Ohne Wasser geht gar nichts: Kaum mehr als drei Tage würden wir überleben, ohne zu trinken. Sauberes Wasser ist das wertvollste Gut, das wir auf der Erde haben. Nur verhalten wir uns nicht dementsprechend.

​"Der typische Weltfluss: anärob, stinkend, kaputt und biologisch am Ende."
Martin Grambow, Leiter der Abteilung "Wasserwirtschaft und Bodenschutz" im Bayerischen Staatsministerium für Umweltschutz

Uns hier in Europa geht’s gut: Wasserhahn auf, Glas drunter, Durst gelöscht. Das ist so selbstverständlich für uns, dass wir kaum darüber nachdenken. Für die Mehrheit der Menschheit aber ist das absoluter Luxus. Seit 2010 gibt es ein Menschenrecht auf Zugang zu sauberem Wasser. Leider nur sieht die Praxis an vielen Orten anders aus: Es fehlt an sanitären Anlagen, Müll wird in Seen und Flüsse gekippt und Schadstoffe aus Industrie und Landwirtschaft gelangen ungefiltert ins Grundwasser.

"Wir graben uns derzeit weltweit das Wasser ab. Das ist brandgefährlich, weil Leute ohne Wasser nicht leben können und dann sauer werden", sagt Martin Grambow, Leiter der Abteilung "Wasserwirtschaft und Bodenschutz" im Bayerischen Staatsministerium für Umweltschutz. Was tun? Grambow hat da eine eindeutige Meinung: Wir brauchen mehr staatliche Regulierung.

​"Wenn es ein Menschenrecht auf Wasser gibt, dann gibt es auch ein Menschenrecht auf eine vernünftige Organisation und Verwaltung des Wassers."

"Graben wir uns das Wasser ab? Anmerkungen zum vernünftigen Umgang mit dem Gemeingut Wasser" heißt der Vortrag von Martin Grambow. Er hat ihn am 24. November 2014 gehalten, auf dem Akademientag der Union der Deutschen Akademien der Wissenschaften in München.

Strom aus Wasser

Im zweiten Vortrag geht es um die Frage, ob Strom aus Wasser wirklich umweltfreundlich sein kann. Zerstören Talsperren und Stauseen Landschaften, Flüsse und die darin lebenden Fische? Lassen sich Wasserkraftwerke überhaupt ökologisch verträglich bauen?

​"Wie soll der Fisch innerhalb von zwei Stunden wissen: O, jetzt kommt eine Trockenperiode, o, jetzt kommt Hochwasser?"

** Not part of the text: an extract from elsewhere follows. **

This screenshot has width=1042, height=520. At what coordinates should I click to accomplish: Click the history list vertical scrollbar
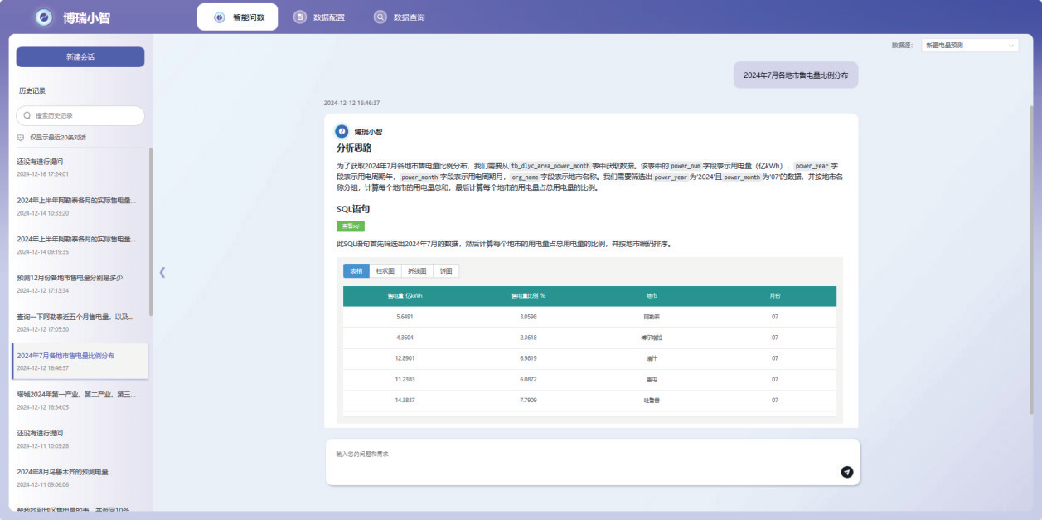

Silke Wieprecht ist Professorin am Institut für Wasser- und Umweltsystemmodellierung in Stuttgart. Sie erklärt, warum Wasserkraftwerke heute oft große Schäden anrichtet – zum Beispiel beim Fischbestand eines Flusses. Dennoch, sagt sie, sei Wasserkraft eine gute, erneuerbare Energie. Wir müssen nur an den richtigen technischen Lösungen arbeiten, um Umweltschäden zu vermeiden. Silke Wieprechts Vortrag heißt "Wasserkraft – Bedeutung und ökologische Gesichtspunkte". Sie hat ihn beim Akademientag 2014 gehalten, der am 24. November in München stattfand.